We investigate computational aspects of model equivalence for labeled transition systems (LTSs) relative to sets of plans. We focus on the case when model equivalence is defined by a notion of bisimulation in the context of an uncertainty-based knowing-how logic. We start by reformulating such a notion of bisimulation based on purely structural conditions of the LTSs involved, and show adequacy results. Then, we elaborate a computational profile of the new bisimulations. First, we show that the problem of checking whether two LTSs are bisimilar is coNP-complete.

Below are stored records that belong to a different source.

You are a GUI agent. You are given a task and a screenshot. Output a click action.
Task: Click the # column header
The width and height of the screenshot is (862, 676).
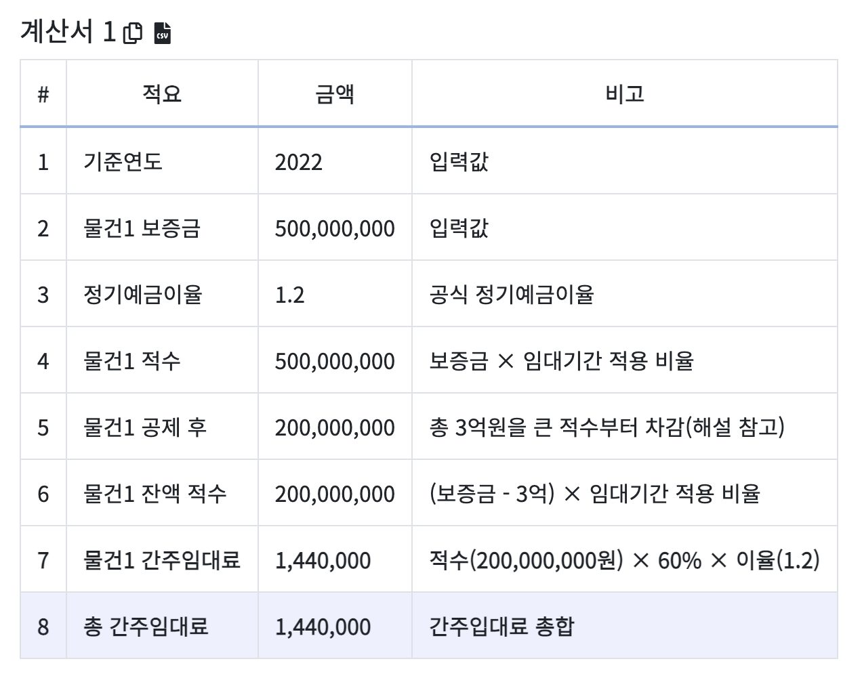point(43,93)
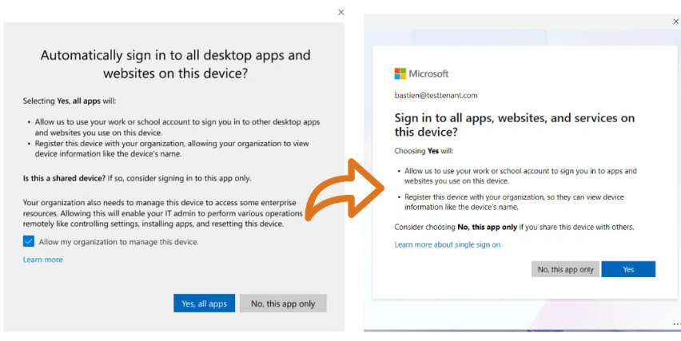Choose 'No, this app only' in the gray dialog

283,303
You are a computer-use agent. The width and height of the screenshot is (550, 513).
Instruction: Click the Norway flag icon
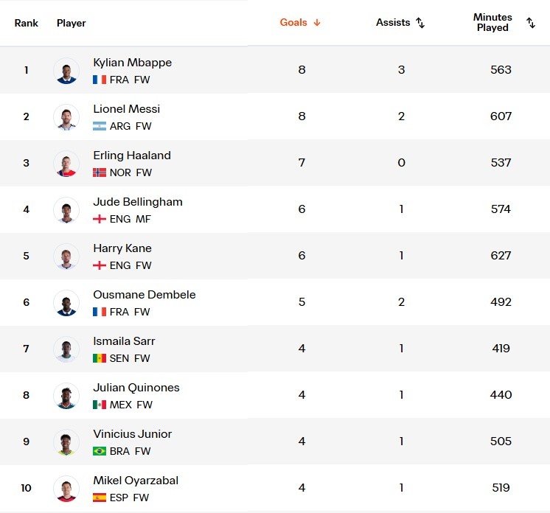pos(100,172)
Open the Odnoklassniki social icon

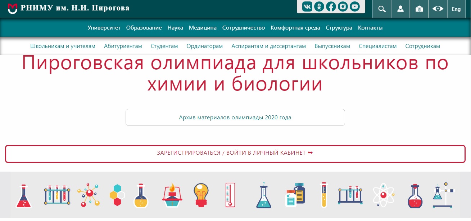(319, 6)
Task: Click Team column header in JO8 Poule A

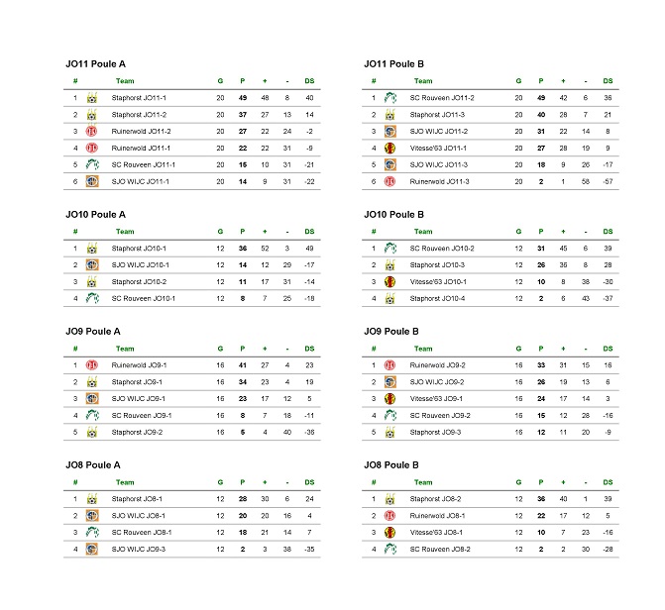Action: tap(125, 482)
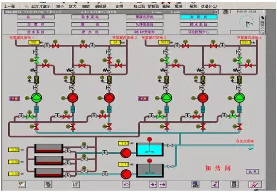277x192 pixels.
Task: Toggle the leftmost green dosing pump
Action: (36, 98)
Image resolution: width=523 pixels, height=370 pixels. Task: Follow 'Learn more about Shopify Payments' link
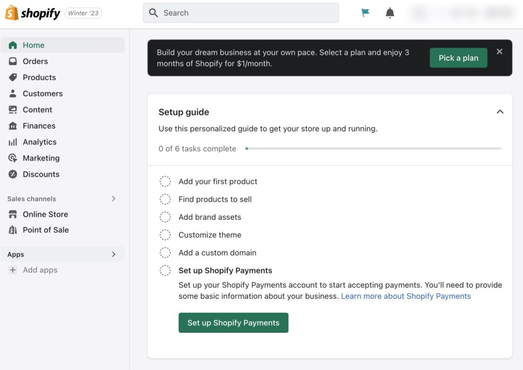406,296
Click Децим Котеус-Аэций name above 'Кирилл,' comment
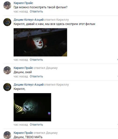The width and height of the screenshot is (118, 139). pyautogui.click(x=29, y=85)
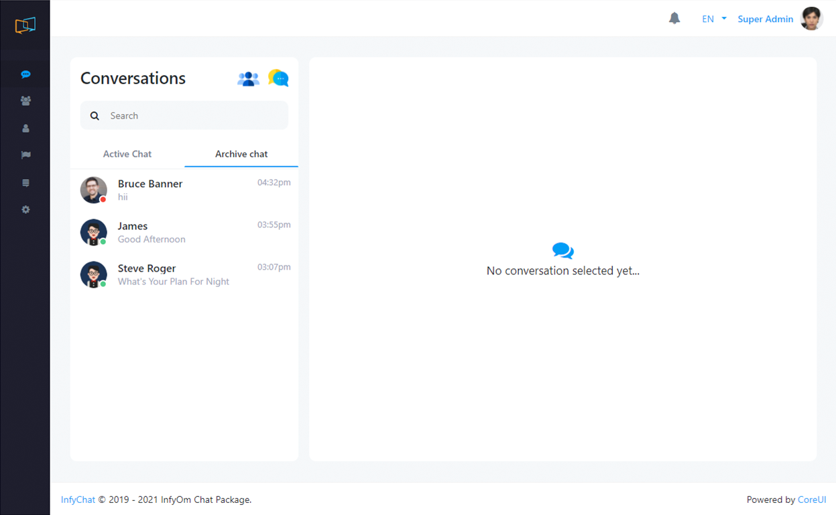Viewport: 836px width, 515px height.
Task: Click the InfyChat logo at top left
Action: pos(25,25)
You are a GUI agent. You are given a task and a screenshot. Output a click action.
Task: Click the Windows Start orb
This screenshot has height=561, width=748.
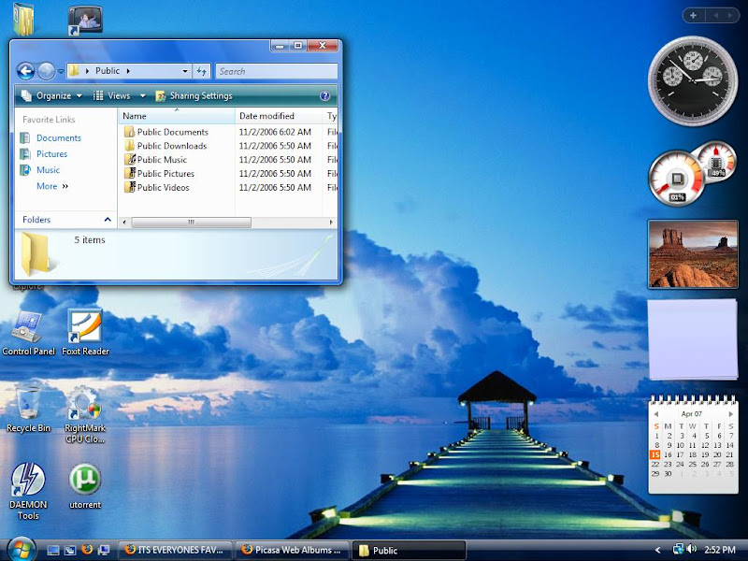(20, 549)
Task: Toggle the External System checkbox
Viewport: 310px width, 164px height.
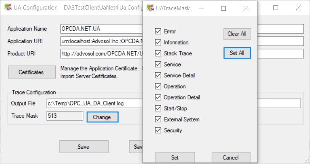Action: [x=158, y=119]
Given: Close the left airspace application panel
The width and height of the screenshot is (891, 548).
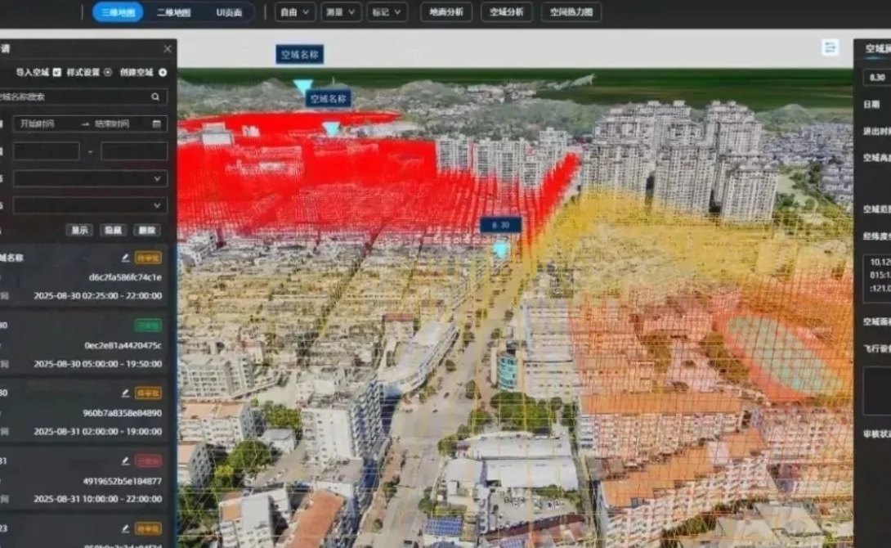Looking at the screenshot, I should point(168,48).
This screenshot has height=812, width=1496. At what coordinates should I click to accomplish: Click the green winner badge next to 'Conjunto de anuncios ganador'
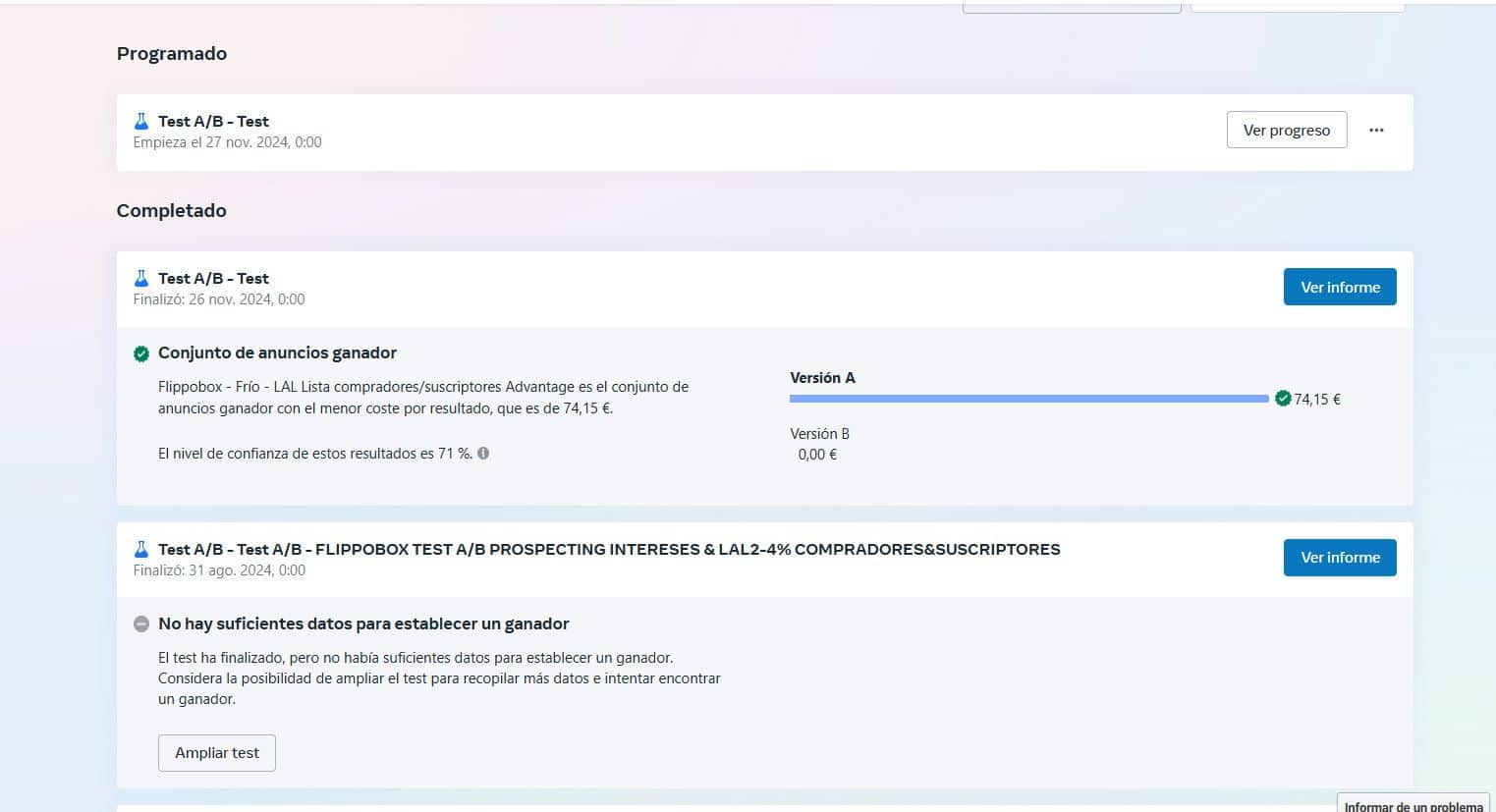pos(140,352)
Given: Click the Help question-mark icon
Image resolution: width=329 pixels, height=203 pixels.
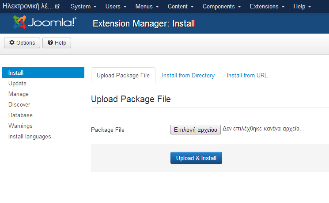Looking at the screenshot, I should coord(50,42).
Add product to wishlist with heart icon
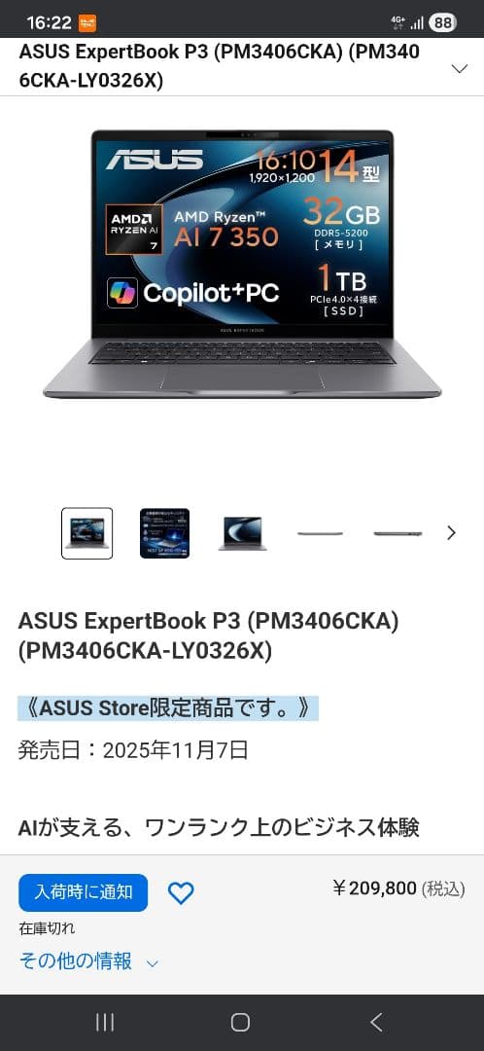 (x=180, y=892)
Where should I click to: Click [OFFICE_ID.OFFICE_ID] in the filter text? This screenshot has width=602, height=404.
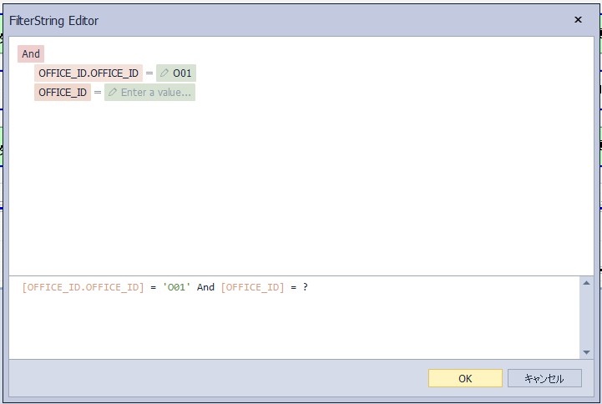[83, 287]
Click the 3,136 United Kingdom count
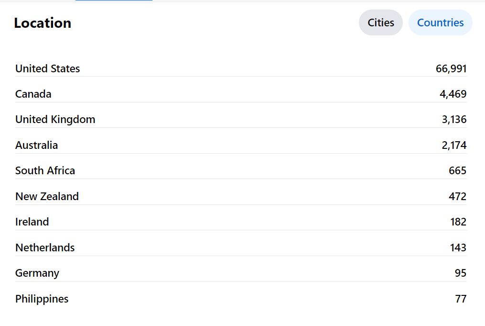Screen dimensions: 485x326 coord(454,119)
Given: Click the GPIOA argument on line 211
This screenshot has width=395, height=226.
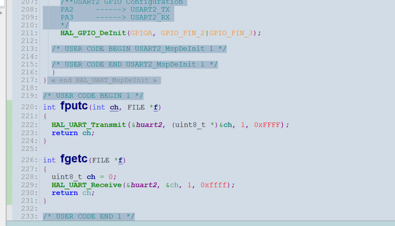Looking at the screenshot, I should (141, 33).
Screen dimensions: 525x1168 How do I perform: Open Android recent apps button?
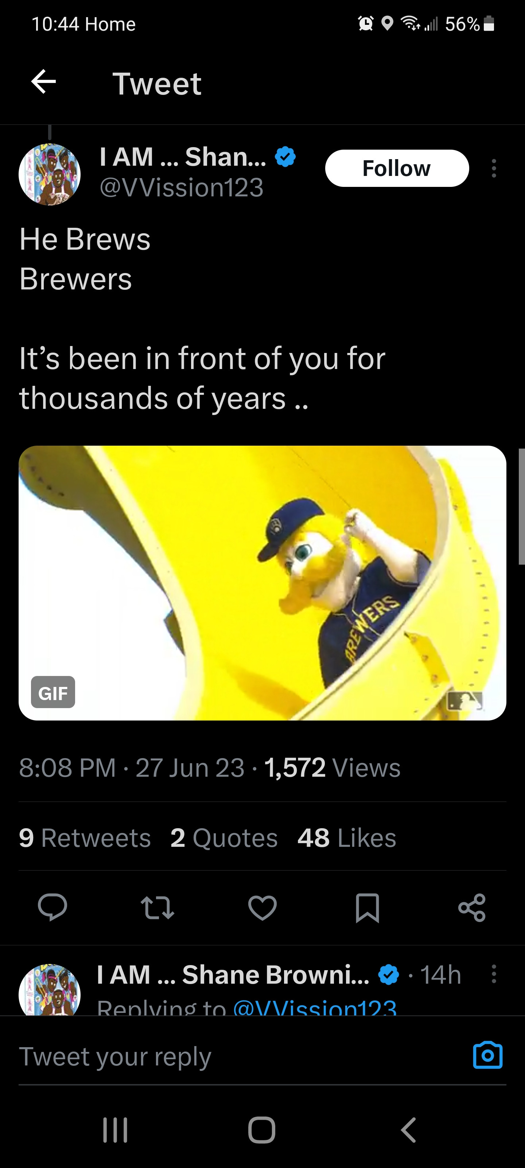(115, 1129)
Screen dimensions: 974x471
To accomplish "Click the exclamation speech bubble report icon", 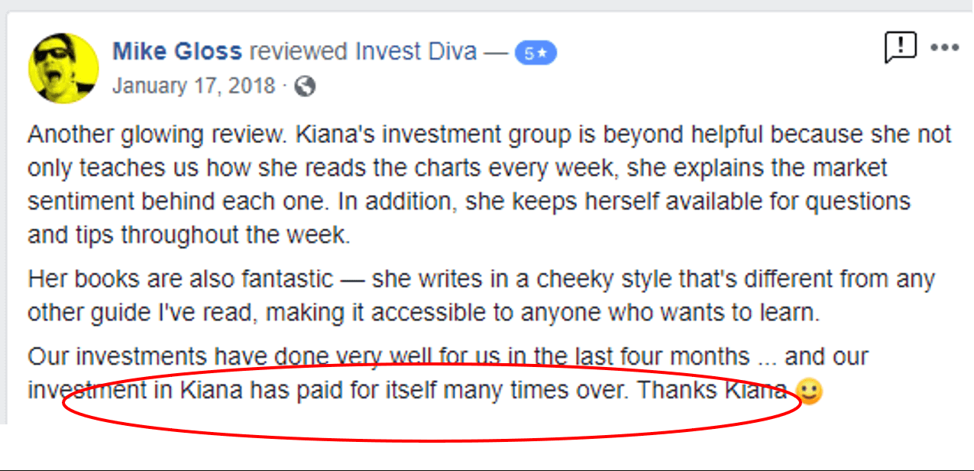I will click(900, 47).
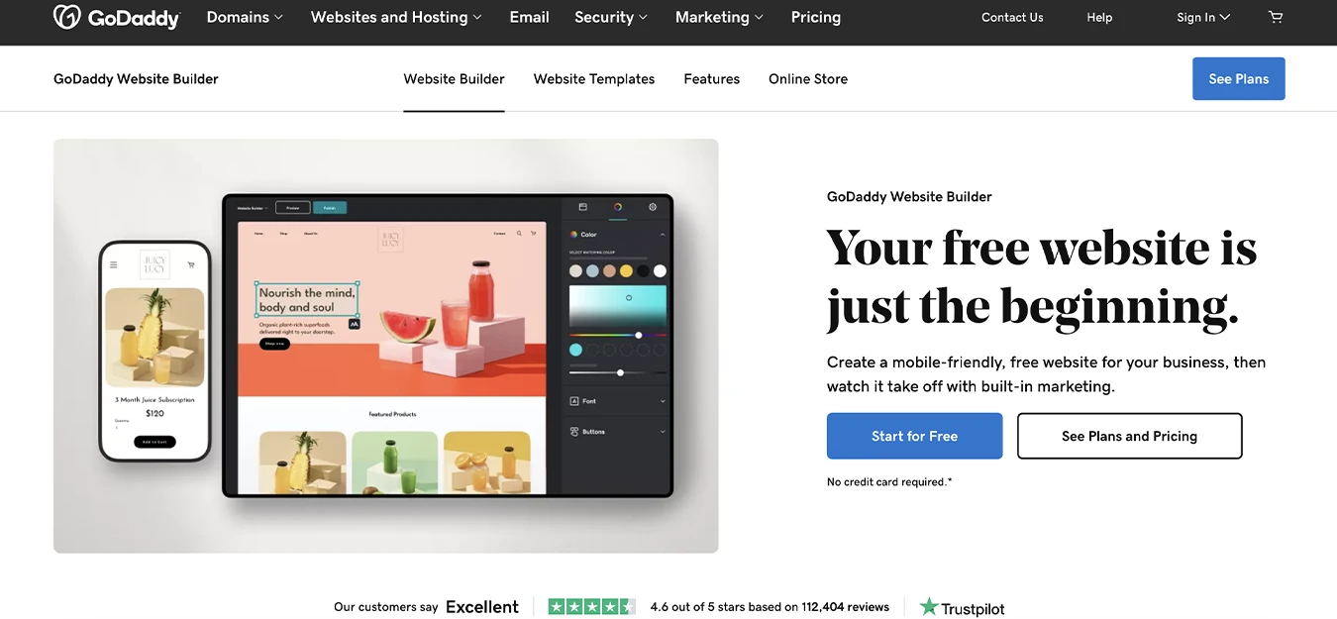Screen dimensions: 1337x619
Task: Click the Start for Free button
Action: (x=914, y=436)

Then, we investigate model contractions in order to obtain minimal LTSs, and show that they can be computed in polynomial time.

BibTeX

@inproceedings{areces2026computational,
  author     = {Areces, C. and Fervari, R. and Mondejar, A.},
  title      = {Computational Aspects of Plan-Dependent Model Equivalence: The Case of Knowing-How Bisimulations},
  booktitle = {Proceedings of the 25th International Conference on Autonomous Agents and Multiagent Systems (AAMAS 2026)},
  pages     = {1323--1331},
  year      = {2026},
  publisher = {Association for Computing Machinery},
  abstract = {We investigate computational aspects of model
                  equivalence for labeled transition systems (LTSs)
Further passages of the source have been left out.